Unconventional reservoirs such as shales (mudrocks) and coals may exhibit an ultra-low matrix permeability (<0.001 md), challenging conventional laboratory-based methods for permeability measurement. Small-diameter core plugs or crushed-rock samples, combined with unsteady-state methods, are currently favored to reduce measurement times for ‘tight’ rocks. For core plug analysis, unsteady-state pressure pulse-decay (PDP) or steady-state (SS) methods are commonly employed in commercial laboratories, with the core plug sample subjected to confining stress. Analysis times, particularly for SS methods, may be excessive for ultra-low permeabilities in the nanodarcy range. Another limitation of both PDP and SS experiments applied to core plugs is that they do not represent the boundary conditions typically used to produce hydrocarbons from unconventional reservoirs in the sub-surface through wells.

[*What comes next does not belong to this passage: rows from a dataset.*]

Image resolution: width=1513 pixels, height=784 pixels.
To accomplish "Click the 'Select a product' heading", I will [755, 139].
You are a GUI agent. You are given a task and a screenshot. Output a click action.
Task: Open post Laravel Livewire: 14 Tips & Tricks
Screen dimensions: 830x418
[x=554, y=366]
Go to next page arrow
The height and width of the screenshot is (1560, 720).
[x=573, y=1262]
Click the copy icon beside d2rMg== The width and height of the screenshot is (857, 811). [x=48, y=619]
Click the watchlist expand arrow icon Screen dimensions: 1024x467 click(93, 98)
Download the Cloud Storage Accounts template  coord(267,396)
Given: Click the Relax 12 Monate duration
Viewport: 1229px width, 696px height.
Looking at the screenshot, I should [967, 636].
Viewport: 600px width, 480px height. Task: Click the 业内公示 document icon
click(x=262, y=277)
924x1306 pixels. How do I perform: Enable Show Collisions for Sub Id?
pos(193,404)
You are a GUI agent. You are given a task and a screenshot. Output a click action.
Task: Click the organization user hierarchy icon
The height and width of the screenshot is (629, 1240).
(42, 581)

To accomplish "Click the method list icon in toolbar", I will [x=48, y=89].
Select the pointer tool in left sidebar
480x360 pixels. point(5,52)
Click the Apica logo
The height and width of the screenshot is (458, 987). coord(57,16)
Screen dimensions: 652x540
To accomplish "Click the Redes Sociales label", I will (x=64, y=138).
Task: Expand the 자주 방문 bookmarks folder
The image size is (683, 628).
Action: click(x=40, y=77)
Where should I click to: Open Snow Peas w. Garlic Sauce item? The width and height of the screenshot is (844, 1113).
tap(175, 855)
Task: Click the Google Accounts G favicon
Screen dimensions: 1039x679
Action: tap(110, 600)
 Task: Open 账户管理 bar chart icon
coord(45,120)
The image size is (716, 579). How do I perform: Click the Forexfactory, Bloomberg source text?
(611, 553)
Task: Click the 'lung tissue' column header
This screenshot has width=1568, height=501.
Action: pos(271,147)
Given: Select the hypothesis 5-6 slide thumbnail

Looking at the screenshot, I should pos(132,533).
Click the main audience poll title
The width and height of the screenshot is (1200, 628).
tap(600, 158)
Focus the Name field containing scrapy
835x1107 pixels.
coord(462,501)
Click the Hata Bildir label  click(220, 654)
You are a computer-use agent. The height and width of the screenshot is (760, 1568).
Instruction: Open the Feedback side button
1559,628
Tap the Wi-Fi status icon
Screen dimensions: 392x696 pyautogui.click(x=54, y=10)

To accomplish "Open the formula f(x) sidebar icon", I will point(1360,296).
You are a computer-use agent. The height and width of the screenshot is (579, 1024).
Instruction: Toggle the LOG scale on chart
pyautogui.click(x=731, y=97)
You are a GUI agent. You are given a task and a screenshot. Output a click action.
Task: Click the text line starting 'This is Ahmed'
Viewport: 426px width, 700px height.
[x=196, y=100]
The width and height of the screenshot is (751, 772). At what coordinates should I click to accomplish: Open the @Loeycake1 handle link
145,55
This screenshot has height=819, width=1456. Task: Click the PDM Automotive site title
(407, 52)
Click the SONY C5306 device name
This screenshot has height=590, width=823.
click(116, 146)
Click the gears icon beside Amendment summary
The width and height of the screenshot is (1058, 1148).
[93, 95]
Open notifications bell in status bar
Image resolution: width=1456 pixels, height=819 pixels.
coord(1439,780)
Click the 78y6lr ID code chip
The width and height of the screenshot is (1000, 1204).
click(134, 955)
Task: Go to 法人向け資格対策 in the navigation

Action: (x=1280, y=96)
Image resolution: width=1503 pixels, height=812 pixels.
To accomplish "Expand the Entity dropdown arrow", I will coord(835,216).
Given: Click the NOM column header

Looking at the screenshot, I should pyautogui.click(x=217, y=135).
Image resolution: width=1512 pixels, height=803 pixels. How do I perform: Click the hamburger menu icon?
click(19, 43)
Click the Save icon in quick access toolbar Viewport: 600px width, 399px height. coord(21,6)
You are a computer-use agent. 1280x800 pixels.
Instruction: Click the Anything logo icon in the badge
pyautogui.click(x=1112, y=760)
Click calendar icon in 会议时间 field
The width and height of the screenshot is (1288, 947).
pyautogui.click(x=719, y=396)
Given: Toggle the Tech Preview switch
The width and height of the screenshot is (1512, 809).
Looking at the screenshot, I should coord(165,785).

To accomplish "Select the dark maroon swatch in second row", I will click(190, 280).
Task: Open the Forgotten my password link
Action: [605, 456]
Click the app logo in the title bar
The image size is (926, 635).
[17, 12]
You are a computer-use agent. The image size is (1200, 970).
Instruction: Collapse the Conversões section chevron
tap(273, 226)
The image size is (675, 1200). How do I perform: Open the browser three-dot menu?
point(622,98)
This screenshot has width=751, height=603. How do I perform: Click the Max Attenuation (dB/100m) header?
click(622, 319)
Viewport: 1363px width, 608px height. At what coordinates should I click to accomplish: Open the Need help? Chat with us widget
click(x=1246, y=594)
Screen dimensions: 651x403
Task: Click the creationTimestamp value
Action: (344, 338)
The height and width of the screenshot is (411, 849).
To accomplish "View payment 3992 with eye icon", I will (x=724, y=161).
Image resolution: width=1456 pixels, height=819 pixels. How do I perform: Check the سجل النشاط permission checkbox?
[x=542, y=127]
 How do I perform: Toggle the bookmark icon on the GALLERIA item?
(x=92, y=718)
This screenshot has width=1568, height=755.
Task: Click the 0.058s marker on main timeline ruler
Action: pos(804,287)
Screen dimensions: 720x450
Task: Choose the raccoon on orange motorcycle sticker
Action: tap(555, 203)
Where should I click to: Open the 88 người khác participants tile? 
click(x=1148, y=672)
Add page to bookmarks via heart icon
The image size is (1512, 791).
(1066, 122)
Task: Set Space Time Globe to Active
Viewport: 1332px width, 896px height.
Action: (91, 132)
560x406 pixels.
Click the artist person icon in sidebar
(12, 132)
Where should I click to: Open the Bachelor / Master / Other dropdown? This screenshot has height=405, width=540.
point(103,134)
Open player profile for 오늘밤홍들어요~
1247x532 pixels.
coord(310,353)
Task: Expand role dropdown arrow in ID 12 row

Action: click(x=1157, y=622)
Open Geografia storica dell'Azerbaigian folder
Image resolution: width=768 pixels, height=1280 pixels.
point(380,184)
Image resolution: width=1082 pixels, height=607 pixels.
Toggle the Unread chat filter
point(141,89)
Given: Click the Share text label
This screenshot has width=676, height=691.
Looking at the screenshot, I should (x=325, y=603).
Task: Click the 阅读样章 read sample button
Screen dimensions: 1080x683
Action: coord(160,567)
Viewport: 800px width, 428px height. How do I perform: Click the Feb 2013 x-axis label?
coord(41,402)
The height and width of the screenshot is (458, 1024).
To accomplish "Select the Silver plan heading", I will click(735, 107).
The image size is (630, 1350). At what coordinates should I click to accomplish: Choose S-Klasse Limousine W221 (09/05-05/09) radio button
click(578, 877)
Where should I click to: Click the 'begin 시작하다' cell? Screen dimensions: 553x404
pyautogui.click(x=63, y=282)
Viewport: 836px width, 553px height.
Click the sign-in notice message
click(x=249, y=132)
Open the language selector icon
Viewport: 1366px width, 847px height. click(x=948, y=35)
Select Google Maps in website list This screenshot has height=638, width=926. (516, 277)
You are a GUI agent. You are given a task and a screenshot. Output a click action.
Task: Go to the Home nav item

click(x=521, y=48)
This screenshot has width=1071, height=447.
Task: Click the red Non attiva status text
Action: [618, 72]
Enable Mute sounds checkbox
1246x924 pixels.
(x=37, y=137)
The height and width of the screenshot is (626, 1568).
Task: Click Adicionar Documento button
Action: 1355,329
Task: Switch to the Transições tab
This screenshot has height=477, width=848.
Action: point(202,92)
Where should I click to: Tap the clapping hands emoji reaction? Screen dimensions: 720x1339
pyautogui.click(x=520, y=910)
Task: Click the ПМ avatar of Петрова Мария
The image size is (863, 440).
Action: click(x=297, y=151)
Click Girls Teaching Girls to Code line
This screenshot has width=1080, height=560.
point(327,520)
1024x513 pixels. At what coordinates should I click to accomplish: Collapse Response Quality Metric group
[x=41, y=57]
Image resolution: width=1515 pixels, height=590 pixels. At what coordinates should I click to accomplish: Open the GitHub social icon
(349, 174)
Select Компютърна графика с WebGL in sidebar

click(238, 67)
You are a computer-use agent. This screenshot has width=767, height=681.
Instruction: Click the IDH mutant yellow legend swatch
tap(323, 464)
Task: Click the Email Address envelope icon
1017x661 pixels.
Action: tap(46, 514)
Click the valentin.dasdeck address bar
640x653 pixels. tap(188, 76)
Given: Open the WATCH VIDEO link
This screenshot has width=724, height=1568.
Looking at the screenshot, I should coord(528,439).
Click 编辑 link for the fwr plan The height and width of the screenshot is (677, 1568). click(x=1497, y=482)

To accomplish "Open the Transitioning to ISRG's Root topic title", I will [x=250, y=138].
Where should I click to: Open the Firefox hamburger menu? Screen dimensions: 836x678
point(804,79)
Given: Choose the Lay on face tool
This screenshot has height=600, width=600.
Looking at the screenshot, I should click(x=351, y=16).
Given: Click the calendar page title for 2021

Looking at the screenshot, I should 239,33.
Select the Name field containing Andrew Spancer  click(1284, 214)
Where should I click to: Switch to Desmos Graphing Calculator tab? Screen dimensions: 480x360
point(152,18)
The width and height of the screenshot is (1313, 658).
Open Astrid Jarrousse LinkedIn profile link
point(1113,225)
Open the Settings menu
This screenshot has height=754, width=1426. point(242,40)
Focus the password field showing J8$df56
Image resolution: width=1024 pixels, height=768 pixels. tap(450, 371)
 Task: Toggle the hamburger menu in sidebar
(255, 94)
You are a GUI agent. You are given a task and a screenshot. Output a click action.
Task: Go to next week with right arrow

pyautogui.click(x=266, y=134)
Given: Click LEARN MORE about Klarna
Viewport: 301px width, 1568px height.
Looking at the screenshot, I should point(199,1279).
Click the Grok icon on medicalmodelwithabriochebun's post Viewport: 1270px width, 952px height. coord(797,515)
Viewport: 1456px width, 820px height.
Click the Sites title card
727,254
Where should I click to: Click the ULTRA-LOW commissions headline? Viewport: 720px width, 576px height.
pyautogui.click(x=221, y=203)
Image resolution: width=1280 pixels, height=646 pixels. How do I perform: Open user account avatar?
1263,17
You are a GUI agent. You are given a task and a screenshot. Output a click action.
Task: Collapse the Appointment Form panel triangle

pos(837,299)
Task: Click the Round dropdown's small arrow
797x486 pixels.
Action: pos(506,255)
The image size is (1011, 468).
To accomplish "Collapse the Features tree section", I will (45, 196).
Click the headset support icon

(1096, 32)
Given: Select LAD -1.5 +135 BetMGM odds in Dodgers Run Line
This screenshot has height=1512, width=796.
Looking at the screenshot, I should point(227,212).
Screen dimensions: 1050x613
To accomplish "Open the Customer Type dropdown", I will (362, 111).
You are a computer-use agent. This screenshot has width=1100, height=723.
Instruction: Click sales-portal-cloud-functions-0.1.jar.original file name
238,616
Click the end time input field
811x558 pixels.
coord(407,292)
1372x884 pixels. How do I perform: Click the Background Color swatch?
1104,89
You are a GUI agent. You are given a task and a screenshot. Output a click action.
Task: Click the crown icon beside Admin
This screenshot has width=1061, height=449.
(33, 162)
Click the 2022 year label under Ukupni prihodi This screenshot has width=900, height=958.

Rate-transient analysis (RTA) is a technique used to quantitatively analyze production data from wells drilled into unconventional reservoirs to extract reservoir (e.g. permeability, hydrocarbons-in-place) and hydraulic fracture (conductivity, fracture length) properties. Multi-fractured horizontal wells (MFHWs) producing from low-permeability reservoirs commonly exhibit the flow-regime sequence of transient linear flow, where hydrocarbons flow through the reservoir orthogonal to hydraulic fractures or the horizontal well, followed by boundary-dominated flow caused by pressure interference between adjacent hydraulic fractures or wells. Transient linear flow may be analyzed using RTA methods to extract fracture or well-length (if permeability is known); the end of linear flow can be used to estimate permeability of the reservoir, and boundary-dominated flow to estimate hydrocarbons-in-place.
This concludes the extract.